At 0:30, it sounds nice, but there's some sort of bassiness below the sidechained saw bass that's obscuring it. The lead's alright; kind of staple for trance, it seems.
It would have been nice if you had some sort of lead-in to 1:10. Perhaps a descending arpeggio would foretell that ambient impact, but that may just be me.
1:13 sounded like an opportunity to create an expansive soundscape, so personally, it felt kind of... incomplete, I suppose. Maybe some sort of ambient bells would contribute to the texture. The key change at 1:28 is also still abrupt; it's fine to have one, but it would then need to be foretold somehow in the melodic writing and previous harmonies.

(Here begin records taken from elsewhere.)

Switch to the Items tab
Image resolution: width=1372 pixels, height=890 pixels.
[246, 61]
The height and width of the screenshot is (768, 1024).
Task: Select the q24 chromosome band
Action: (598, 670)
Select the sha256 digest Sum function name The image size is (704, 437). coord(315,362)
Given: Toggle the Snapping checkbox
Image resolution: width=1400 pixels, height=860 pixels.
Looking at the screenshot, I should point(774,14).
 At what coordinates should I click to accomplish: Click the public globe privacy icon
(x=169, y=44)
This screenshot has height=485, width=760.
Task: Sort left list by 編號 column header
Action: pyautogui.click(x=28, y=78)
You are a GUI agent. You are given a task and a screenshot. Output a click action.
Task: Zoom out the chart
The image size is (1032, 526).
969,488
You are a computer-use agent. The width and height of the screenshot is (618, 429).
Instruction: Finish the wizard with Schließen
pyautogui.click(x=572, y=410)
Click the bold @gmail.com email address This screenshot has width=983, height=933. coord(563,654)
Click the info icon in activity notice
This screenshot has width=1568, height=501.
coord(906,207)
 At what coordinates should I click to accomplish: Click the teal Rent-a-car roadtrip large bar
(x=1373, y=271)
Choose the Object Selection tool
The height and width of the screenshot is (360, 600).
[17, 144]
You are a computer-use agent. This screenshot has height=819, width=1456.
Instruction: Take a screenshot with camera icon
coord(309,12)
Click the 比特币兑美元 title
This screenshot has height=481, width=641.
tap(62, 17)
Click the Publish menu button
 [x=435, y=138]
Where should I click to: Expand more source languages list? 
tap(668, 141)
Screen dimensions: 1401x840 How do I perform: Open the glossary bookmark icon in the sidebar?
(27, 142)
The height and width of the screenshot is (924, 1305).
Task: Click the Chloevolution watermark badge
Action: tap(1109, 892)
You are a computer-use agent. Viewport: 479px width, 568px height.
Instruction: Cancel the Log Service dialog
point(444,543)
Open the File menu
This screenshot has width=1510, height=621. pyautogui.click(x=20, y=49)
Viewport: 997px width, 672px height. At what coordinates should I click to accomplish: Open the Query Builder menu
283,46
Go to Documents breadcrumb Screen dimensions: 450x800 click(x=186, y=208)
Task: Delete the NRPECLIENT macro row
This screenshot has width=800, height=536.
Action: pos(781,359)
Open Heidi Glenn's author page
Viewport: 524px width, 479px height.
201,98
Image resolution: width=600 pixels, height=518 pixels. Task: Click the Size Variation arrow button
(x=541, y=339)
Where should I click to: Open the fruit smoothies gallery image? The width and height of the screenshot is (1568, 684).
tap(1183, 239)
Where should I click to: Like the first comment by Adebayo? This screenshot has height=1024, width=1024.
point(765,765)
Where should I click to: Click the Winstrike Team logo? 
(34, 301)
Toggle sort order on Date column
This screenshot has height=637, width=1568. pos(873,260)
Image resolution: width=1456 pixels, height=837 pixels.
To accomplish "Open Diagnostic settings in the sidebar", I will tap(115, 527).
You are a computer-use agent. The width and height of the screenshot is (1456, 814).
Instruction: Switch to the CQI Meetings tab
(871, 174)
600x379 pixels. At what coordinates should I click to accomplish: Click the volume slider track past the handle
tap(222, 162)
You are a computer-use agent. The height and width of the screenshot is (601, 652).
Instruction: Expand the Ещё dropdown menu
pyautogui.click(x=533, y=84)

1:50 has a harsh dissonance between the tonic of the key (e.g. C in C Major, etc.) and the bell lead.
Overall, the dynamics are kind of flat, then drop for the breakdown, then terrace up to flat again. You meant 2:11 to be louder than the previous section, but it sounds like the same volume, except muddier. This flatness to the dynamics is due to the limiter being pushed pretty hard and the mix being muddy in the bass. Try high passing everything that's not the main bass or the kick until the timbre is unfavorable, then stop moving the high pass right before that frequency. I also feel like the lead at 2:26 and on is "not taking a break". It's just playing this super long, somewhat machine-gun arpeggio until the end where it stops playing notes.
You're getting better. In my opinion, repetition is fine if it's used for familiarity and to make people feel like they're listening to the same song the whole time, but repetition to fill in when you don't want to write new parts is... just repetition. At some point, see if you can come up with a remix of something in a new (additional) genre, and see where that takes you.